Set out every line of the material below as a numbered list, skipping blank lines and leaving the pictures out.
START Material shown
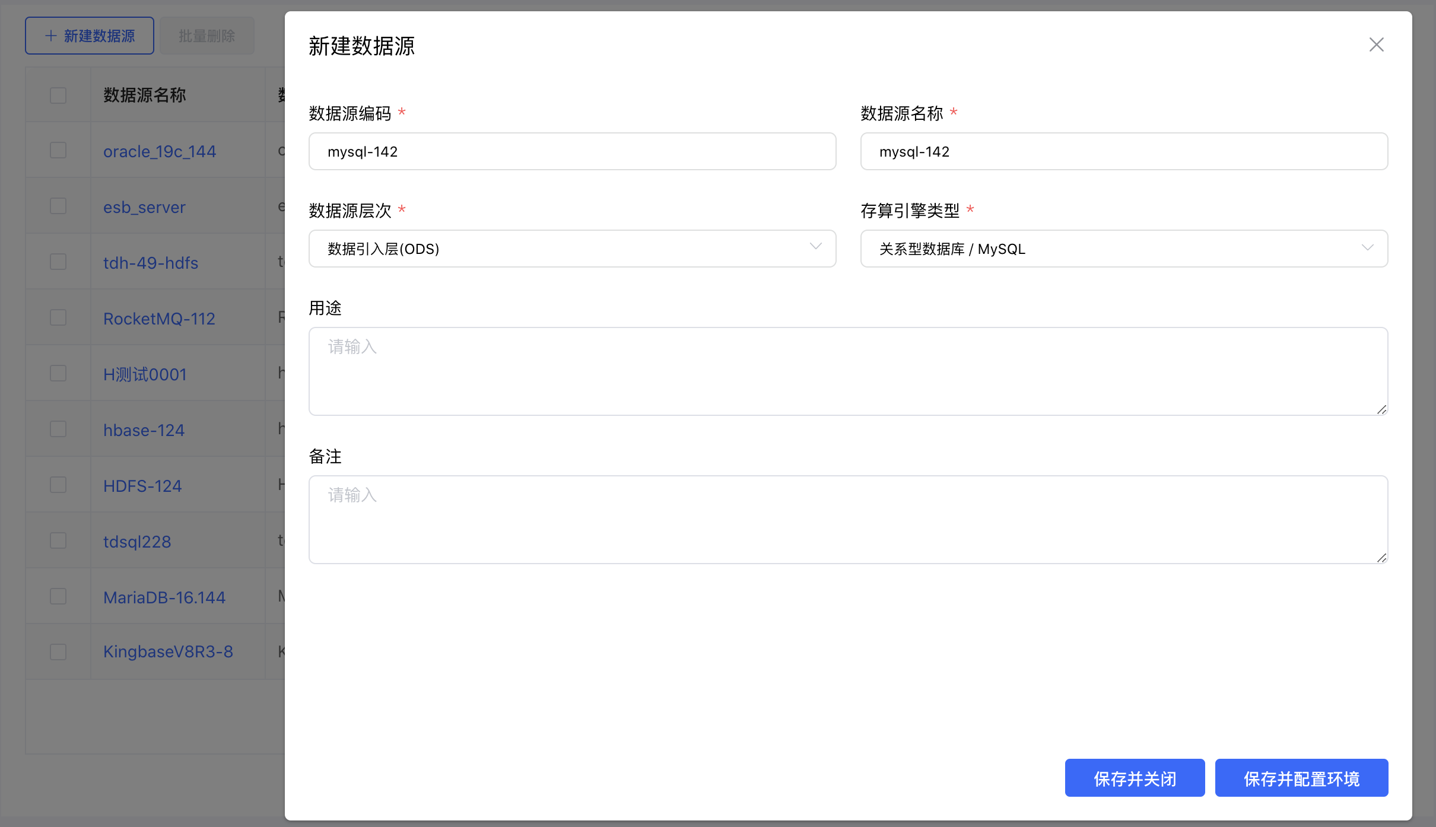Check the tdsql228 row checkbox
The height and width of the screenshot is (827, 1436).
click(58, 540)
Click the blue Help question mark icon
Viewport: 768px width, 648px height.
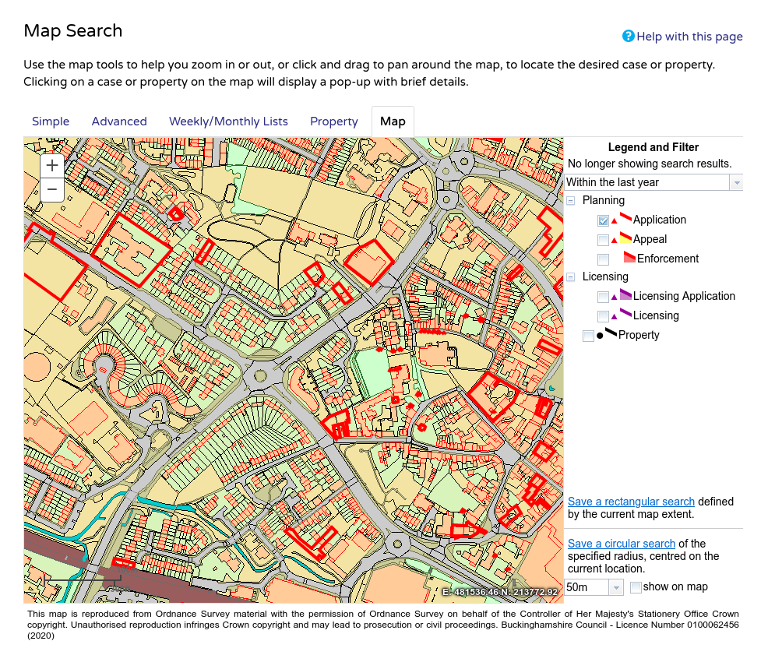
END Material shown
Solved exercise:
1. Check the tdsql228 row checkbox
2. The height and width of the screenshot is (827, 1436).
3. click(58, 540)
4. Click the blue Help question mark icon
5. Viewport: 768px width, 648px height.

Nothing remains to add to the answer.